I requested she elaborate.

“My point is, at some juncture you stop and think – and this is probably a rational part of your brain: Hell, for a million bucks, I’ll do it. I mean, for a million bucks, you’ll do anything, so long as you can get it over with in a minute or two. The plan is to keep repeating in your head a million dollars a million dollars a million dollars until – bingo! – all done, and you’re rich.”

Alas, there’s a wrinkle.

“It should only take a minute or two to eat a bucket of cockroaches. You hold your breath, close your eyes, keep swallowing, and a minute later you’re a millionaire.”

“Then you realize it’s not so easy. The problem is, once you’re actually there, faced with the situation, you can’t get them down. Maybe one or two cockroaches, but then you’re gagging, and it all comes back up.
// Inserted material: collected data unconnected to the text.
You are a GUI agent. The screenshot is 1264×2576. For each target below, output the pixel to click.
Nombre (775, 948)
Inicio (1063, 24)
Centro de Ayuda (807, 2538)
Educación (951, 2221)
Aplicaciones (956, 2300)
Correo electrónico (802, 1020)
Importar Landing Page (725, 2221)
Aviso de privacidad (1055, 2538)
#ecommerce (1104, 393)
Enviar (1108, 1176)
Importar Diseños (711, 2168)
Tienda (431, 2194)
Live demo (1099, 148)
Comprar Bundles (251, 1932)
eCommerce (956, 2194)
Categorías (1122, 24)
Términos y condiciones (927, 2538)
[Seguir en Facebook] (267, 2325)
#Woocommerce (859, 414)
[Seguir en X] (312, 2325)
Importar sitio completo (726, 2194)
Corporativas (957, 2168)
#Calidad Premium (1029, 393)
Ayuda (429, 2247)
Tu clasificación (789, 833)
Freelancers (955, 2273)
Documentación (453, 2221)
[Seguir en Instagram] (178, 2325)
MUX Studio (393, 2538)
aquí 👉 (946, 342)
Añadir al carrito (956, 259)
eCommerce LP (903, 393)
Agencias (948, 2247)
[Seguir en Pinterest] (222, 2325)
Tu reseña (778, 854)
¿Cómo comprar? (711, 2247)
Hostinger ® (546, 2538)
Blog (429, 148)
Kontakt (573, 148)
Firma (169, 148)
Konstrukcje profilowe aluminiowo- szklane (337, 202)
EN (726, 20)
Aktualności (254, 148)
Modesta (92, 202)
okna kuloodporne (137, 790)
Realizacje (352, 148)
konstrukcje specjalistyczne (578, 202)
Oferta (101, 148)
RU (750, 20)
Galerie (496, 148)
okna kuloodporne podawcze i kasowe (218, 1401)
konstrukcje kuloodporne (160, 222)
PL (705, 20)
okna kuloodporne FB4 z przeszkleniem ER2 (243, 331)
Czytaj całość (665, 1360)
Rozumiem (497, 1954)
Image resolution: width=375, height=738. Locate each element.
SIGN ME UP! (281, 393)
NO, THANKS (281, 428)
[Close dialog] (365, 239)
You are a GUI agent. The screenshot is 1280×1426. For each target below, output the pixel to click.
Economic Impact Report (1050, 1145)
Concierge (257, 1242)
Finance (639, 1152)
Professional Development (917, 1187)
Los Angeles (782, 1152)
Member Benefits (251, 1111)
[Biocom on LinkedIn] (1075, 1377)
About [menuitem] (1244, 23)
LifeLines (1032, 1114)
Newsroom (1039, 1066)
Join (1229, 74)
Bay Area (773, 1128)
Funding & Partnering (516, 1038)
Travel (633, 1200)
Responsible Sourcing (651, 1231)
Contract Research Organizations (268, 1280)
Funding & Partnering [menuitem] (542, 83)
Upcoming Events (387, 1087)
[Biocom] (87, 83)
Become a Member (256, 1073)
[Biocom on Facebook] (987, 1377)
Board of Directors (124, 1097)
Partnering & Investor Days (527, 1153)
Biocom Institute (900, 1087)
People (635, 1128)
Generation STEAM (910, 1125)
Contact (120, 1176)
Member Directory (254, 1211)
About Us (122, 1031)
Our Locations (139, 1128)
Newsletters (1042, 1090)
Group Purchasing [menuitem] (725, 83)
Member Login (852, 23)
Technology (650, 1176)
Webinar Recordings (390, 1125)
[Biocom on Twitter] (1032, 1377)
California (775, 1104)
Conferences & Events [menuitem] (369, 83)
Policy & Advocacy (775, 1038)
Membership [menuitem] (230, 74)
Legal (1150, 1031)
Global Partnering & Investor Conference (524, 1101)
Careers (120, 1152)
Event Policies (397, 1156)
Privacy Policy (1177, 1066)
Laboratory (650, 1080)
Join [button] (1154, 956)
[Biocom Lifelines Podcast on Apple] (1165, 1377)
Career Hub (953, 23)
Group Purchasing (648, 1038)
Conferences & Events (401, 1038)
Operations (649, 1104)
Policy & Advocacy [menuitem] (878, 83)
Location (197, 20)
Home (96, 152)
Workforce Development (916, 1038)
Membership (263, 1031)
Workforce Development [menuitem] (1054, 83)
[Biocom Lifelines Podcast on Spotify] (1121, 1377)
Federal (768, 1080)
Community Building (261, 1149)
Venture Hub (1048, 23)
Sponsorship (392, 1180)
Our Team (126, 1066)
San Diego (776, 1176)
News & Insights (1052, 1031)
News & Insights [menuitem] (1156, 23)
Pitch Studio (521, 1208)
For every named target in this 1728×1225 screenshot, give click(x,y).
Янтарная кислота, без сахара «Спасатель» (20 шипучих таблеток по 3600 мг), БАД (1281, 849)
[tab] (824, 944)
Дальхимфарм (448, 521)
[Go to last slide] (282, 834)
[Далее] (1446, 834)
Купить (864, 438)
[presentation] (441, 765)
And then you’re on all fours puking your guts out with half a bucket left to eat and you realize this might not work out as planned. You can think to yourself – I can do this, I can do this…a million bucks, a million bucks…but the fact is, you can’t pull it off.”

Why does eating a bucket of cockroaches serve as an apt metaphor for working in biglaw? Because at some point in many lawyers’ careers, you’ve paid off – or mostly paid off – the loans. And you know you’re not sticking around for much longer, because you hate it more than anything you’ve ever hated before in your life – it’s literally unbearable. On the other hand, without the loans, you are faced more starkly than ever before with the reality of why you pursued a career in the legal profession in the first place: Money.

Remember money? That was the whole point. Back when you thought a law degree could actually earn you some.